Pixel coordinate grounding data
# # # # # # #

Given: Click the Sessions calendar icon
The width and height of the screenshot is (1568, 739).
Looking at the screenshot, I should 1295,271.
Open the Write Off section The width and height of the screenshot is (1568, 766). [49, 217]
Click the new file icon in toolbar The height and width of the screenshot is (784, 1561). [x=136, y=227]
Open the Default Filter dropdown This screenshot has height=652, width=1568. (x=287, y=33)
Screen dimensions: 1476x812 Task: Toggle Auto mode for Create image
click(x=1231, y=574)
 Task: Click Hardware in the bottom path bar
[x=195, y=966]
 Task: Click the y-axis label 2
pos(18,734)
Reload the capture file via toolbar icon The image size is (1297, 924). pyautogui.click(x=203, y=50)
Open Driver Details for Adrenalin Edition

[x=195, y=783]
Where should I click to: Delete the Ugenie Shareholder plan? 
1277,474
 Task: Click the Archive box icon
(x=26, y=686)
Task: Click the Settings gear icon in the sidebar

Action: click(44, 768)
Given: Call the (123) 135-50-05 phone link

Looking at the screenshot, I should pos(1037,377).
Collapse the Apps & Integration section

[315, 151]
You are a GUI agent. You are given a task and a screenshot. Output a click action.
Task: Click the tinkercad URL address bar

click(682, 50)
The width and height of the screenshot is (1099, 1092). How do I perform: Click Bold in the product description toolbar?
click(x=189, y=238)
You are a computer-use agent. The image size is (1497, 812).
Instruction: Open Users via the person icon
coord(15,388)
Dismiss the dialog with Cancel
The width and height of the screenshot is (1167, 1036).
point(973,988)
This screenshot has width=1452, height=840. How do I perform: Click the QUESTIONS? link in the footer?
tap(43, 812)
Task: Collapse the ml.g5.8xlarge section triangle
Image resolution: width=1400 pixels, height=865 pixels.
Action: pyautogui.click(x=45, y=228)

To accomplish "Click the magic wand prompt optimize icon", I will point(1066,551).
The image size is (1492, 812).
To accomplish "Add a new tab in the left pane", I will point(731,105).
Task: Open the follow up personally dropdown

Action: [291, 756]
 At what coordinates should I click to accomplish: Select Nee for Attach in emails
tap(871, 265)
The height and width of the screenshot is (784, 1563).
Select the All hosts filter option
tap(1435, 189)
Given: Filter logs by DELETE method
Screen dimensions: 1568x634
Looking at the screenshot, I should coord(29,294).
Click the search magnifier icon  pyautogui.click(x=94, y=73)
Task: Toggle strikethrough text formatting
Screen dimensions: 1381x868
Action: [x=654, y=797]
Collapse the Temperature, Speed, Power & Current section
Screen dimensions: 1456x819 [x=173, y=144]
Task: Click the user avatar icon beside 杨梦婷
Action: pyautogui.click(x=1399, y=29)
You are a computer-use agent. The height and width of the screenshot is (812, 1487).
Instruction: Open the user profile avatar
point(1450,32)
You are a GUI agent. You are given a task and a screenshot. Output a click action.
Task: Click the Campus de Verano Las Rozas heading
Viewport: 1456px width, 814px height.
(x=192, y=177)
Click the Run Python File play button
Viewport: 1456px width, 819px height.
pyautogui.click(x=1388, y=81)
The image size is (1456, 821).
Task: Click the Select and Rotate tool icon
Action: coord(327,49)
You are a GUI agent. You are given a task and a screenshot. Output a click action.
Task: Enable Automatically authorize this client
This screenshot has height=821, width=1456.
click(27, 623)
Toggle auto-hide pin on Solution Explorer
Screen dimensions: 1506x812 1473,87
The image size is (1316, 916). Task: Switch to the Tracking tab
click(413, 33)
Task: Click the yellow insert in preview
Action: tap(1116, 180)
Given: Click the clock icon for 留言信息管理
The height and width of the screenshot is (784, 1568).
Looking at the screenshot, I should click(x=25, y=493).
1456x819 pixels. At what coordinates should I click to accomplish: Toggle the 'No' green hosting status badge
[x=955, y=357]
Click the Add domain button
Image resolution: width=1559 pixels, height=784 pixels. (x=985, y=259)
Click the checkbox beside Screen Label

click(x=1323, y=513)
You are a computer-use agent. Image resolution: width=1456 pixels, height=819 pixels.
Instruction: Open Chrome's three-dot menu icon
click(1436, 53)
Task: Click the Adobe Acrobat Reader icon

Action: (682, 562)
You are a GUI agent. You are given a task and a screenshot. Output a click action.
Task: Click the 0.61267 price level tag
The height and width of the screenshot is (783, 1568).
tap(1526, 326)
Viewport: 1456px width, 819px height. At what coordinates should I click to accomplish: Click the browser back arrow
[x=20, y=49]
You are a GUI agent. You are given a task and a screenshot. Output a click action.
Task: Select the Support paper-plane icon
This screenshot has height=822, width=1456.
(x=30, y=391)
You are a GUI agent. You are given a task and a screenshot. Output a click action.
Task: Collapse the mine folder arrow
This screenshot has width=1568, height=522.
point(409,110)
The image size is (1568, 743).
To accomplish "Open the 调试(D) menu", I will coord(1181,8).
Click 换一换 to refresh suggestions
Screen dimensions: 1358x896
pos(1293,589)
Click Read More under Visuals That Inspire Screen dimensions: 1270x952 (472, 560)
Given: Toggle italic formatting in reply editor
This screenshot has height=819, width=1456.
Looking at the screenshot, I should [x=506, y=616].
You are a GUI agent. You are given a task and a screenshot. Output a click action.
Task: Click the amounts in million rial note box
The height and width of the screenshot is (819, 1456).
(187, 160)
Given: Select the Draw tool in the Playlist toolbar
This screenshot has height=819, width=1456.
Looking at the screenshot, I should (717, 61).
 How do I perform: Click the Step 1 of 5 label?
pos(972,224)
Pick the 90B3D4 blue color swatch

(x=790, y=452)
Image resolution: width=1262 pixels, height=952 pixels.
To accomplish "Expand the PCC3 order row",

# # # # # # #

Requirement
For the string "will", filter the data and copy out each line where it occurs.

Output of the exercise
To accomplish "Click the magic wand prompt optimize icon", I will point(1066,551).
To accomplish "Add a new tab in the left pane", I will point(731,105).
To accomplish "Open the 调试(D) menu", I will coord(1181,8).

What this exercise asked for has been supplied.